[SOURCE EXTRACT]:
________________
Analysis and extraction of information from scanned documents

At present, despite the numerous programmatic documents issued by government authorities or professional associations, there is no coherent digitalization strategy for the library collection of documents. The eLibrary Builder subproject aims to electronically convert a collection of documents of about 5 million pages without affecting their original state. Furthermore, a smart search engine and indexing options will be added to the digitalized collection of documents. In this way, the valuable original documents will be preserved and made instantly available to an unlimited number of users. The project has the following main objectives:

  • Creation of a unique digital depot shared by the four Central University Libraries, which will become a genuine National Digital Educational Library;
  • Development of a document quality optimization system especially for those documents with certain spelling particularities;
  • Construction of certain efficient algorithms to recognize the characteristics of the pages;
  • The establishment of good practice norms in the digitalization field that will reunite the technical protocols regarding the document format and selection criteria;

The innovation of the project consists of the four points mentioned above and the scanning technology used in this project. A completely automated system will be used, with a scanning capacity of over 2000 pages/hour, which will be purchased by the consortium leader and will comply with the processing requirements for old and newer documents in different formats. This system will be provided with the latest IT applications in order to recognize texts difficult to be searched.
________________
[SOURCE DATA]:
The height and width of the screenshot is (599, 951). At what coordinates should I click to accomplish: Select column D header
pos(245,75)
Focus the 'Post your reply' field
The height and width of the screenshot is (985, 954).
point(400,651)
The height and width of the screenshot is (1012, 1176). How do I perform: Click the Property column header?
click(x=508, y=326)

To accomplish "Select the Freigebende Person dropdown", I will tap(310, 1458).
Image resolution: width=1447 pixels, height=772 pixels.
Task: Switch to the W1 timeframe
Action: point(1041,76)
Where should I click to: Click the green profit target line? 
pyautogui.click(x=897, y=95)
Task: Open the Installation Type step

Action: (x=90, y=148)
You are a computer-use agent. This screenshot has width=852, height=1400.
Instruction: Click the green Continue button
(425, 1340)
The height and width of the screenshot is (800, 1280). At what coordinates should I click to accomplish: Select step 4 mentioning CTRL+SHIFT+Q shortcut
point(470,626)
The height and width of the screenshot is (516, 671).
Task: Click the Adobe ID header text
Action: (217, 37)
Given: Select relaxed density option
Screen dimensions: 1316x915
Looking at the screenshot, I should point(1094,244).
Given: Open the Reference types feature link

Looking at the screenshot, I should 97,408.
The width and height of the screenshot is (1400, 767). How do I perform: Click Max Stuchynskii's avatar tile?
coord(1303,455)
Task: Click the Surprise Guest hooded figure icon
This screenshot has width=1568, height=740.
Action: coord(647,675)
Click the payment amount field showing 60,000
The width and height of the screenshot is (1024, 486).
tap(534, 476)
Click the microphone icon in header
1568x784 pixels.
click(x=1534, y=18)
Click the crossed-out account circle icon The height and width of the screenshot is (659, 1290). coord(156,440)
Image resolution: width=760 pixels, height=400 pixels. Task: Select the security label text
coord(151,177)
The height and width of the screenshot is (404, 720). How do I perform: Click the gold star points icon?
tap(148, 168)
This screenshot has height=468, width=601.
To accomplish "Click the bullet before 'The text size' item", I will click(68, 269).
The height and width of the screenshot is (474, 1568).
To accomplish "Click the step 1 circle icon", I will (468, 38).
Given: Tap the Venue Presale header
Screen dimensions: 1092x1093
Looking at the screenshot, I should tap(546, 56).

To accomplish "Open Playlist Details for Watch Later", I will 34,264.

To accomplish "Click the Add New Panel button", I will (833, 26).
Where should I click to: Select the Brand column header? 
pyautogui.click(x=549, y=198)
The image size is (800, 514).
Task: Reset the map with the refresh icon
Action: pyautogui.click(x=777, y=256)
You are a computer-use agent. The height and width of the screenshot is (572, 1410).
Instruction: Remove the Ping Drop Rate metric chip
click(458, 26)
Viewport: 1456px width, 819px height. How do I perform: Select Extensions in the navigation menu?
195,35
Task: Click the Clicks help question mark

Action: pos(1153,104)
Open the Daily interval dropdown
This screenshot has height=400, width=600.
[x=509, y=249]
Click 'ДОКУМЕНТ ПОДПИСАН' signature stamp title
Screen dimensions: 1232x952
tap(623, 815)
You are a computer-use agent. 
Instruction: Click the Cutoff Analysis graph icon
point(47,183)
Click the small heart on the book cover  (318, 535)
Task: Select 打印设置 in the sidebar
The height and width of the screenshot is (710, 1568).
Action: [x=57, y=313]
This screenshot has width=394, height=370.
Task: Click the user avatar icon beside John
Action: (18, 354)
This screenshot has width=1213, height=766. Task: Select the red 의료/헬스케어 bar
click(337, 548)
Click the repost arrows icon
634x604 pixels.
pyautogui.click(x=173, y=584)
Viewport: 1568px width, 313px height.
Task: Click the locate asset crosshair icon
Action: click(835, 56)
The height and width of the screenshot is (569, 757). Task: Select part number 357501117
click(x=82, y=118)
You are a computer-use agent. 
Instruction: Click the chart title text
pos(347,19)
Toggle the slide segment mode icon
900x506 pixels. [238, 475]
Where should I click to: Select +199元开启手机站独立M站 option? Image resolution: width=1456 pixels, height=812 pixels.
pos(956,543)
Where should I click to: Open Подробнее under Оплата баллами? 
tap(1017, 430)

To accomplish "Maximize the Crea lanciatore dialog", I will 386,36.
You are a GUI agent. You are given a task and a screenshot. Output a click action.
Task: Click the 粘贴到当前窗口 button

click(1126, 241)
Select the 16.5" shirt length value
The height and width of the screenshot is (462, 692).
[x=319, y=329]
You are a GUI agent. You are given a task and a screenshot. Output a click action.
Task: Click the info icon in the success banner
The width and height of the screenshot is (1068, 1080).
________________
Carry on the passage on digitizing university library collections from its last sentence. The items are separate material and have no connection to the passage on digitizing university library collections.

[WRITTEN ANSWER]:
The types of documents to initially populate the digital depot will be selected from the following categories: manuscripts, archived documents, multimedia document texts, serials and books from the following categories: 1. General information: Information Science. Bibliology. Library Science. Standardization. Civilization and Culture. Reference works: encyclopedias; dictionaries, biographies, bibliographies, biobibliographies; bibliographic researches; 2. Public Administration: Social Assistance, Military Sciences; 3. Theology; 4. Art; 5. Legal Sciences; 6. Economic Sciences; 7. History: Archaeology, Archival Records; 8. Philosophy; Psychology; 9. Politics; 10. Literature; 11. Linguistics, Philology; 12. Sociology: Demographics, Statistics; 13. Ethnography: Folklore; 14. Pedagogy; 15. Natural Sciences: Geology, Geography, Biology; 16. Exact Sciences: Mathematics, Physics, Chemistry; 17. Applied Sciences: Technical Sciences, Engineering, Agronomy, Medicine, Pharmacology.